The Center for Public Safety Management’s (CPSM) assessment of the Sugar Land Fire-EMS Department last year confirmed that the city has a progressive department with highly trained, competent personnel who ensure Sugar Land remains one of the safest cities in the nation.
Recommendations focused on the changing nature of the fire service, especially in Sugar Land where EMS calls greatly outpace structure fires by more than 15 to one. This has necessitated a focus on EMS ambulance transport and the specialized skills and training necessary to meet the needs of the community.

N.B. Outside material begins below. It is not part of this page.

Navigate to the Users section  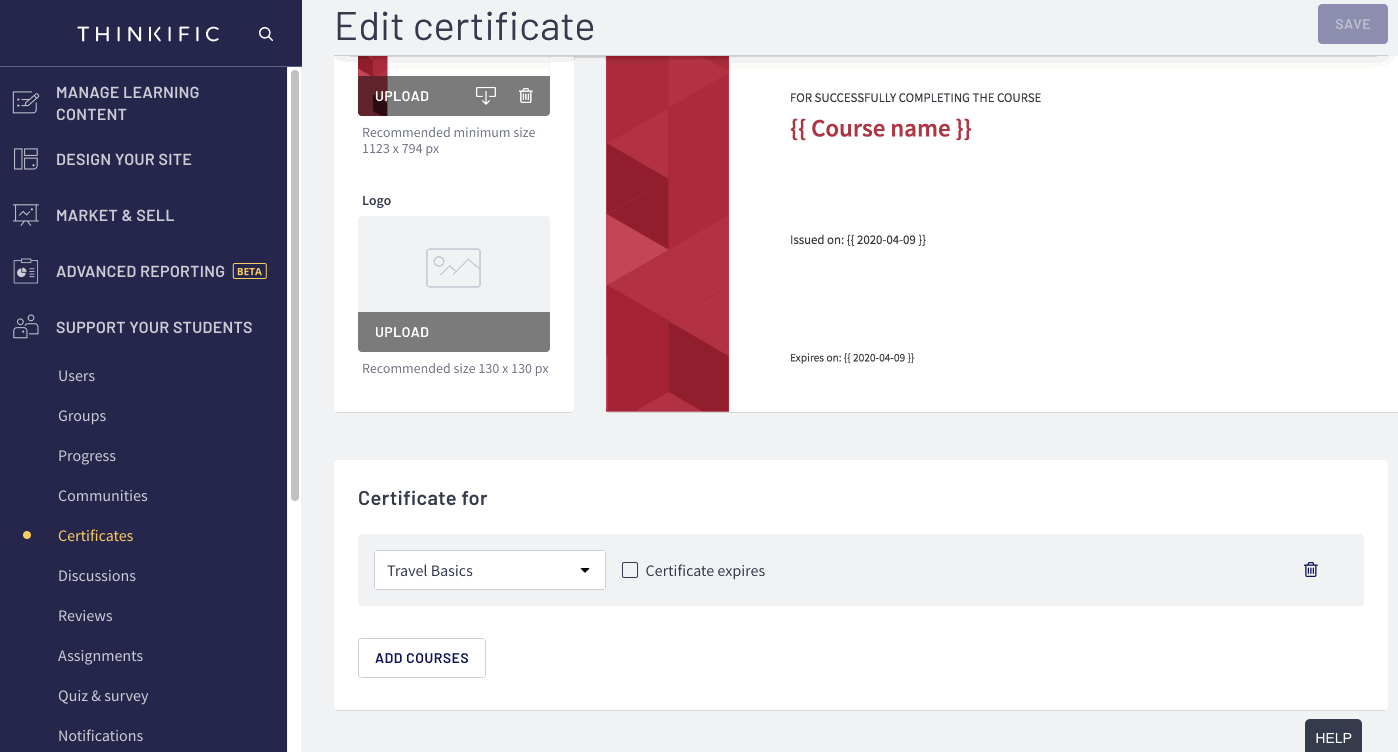[x=76, y=375]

Industry experts who conducted the assessment made 28 recommendations related to the deployment of resources, organizational structure, performance measures, community hazard inventory and other areas to ensure that Sugar Land remains one of the safest cities in the country.
To prepare for annexation and to ensure there were no reductions in service levels, the city purchased a new ambulance for Fire Station 6 in Greatwood and hired seven additional firefighter paramedics and one fire inspector with funds paid by the annexed areas. Additionally, the city also began implementing cross-staffing – a recommendation from a departmental assessment conducted by industry experts last year – at Fire Station 7, which serves New Territory. The City replaced the county’s one ambulance with two ambulances and added additional personnel, enhancing services citywide.
Cross-staffing allows firefighters who are trained in both fire and EMS to respond with the most appropriate piece of equipment and improves service to newly annexed areas. The cross-staffing concept was implemented for a six-month period upon annexation, which will be followed by a review of response data to determine expansion to other areas of the city.